Technically, you are correct. However, this sort of policy also becomes a trap of sorts in result of which innocent awareness of something places a cadet in a very awkward situation. Only an ideal system can avoid this conundrum. This is not an ideal world and service academies and all who make up their identity are, in reality, not ideal things but political things. In result, shit happens and it can get stuck on innocent people making their lives something of a nightmare with no closure.

Part 2: To your question of how the honor code (or honor concept if you're at USNA) applies -- as I said in a post just above, I'm not clear on how it does. If you know your neighbor is smoking pot (and I strongly agree that that stuff doesn't exist in a vacuum), your neighbor isn't lying, cheating or stealing. So, to me the only way the honor code can get you is if you're asked if you know anything about your neighbor smoking and you lie about it.

Not necessarily true. The honor code can be manipulated in very unusual ways. That's sad, but true. I know how these things can occur from experience. Having numerous relatives who are academy graduates including two sons, I have seen some pretty strange and troubling situations to include cases where innocent cadets have been purposely targeted under highly suspicious circumstances. Some didn't survive, some luckily did. These episodes aren't common necessarily but most of them are well known to all who would have been around at the time. In short, in these particular instances the honor code failed the innocent and benefitted the truly guilty. Again, sad but true. It would not be unfair to compare this sort of "political dynamic" to what happens in other societal institutions such as business and academia. If people believe it can't happen they are simply deluded. If you are somehow different or even ethically superior, you can be singled out by certain elements for "specialized attention." Fortunately, in most cases, the greater weight of group probity and rectitude eventually steps in to sort things out properly. But not always.

Of course, at USAFA if you know your neighbor cheated (lied or stole) and you don't report him, you're just as guilty as the cheater.

That's true, but note my tempering remark above.

At USNA the honor concept wouldn't make you just as guilty and subject to the same penalties as the cheater.

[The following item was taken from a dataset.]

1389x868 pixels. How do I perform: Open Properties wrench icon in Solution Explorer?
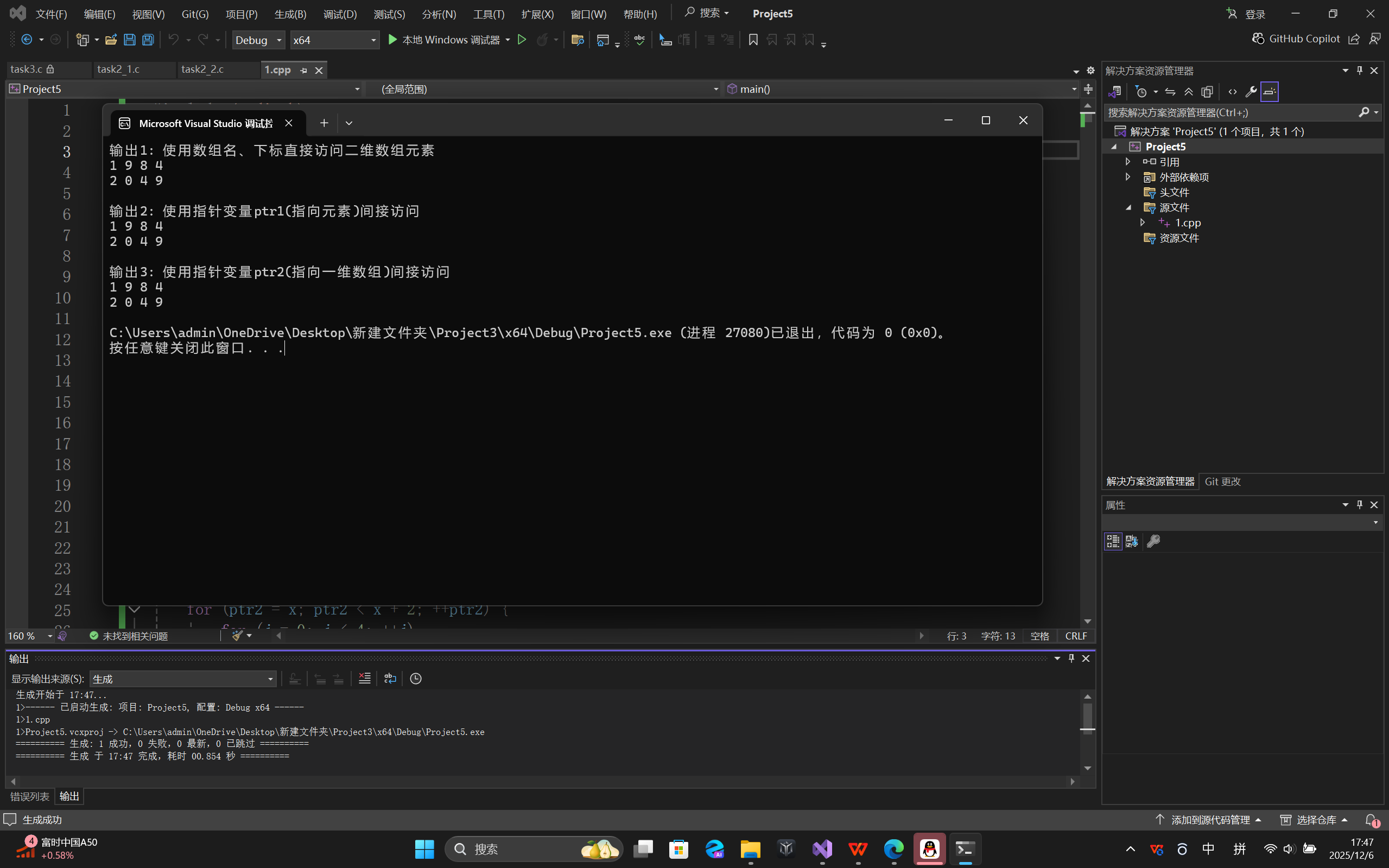click(x=1251, y=91)
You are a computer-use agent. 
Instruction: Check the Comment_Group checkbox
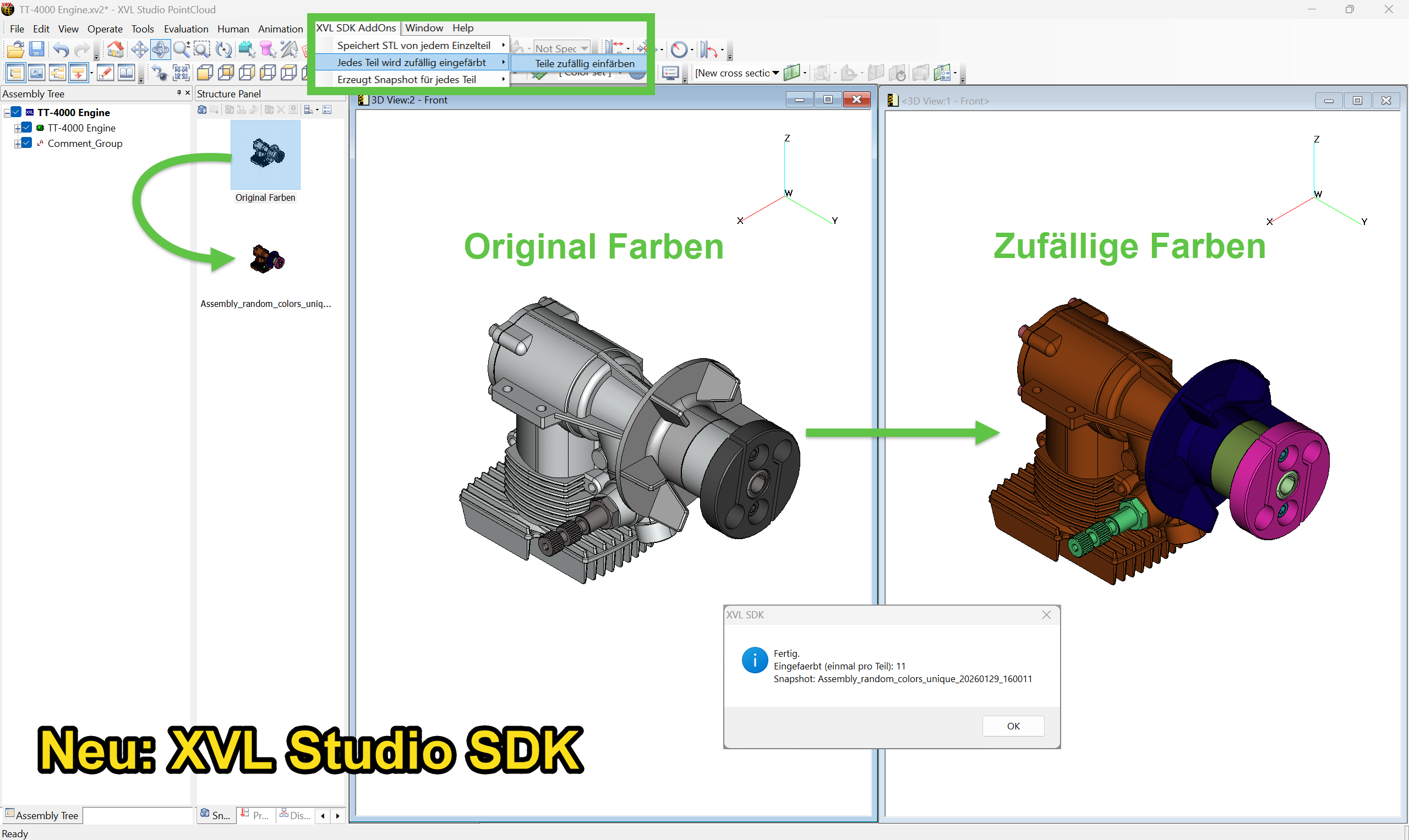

I'm not that familiar with honor policy at Annapolis but this would seem somewhat more fair considering that cadets feel very uncomfortable having to snitch on their fellow cadets. This owes, I think, to some feeling of esprit de corps at the cadet level hinging on respect for their peers as brothers in arms. Even the worst cadets deserve a shred of that consideration in the eyes of their compatriots. It's a tough deal to work out sometimes, but that is how things are generally viewed. Just as with a football team, it's a team consciousness and even the jerks on the team share the bond the team develops. And who knows, the jerk may still one day become something quite other than what he is now. After all, we are all fallible but potentially corrigible humans, are we not?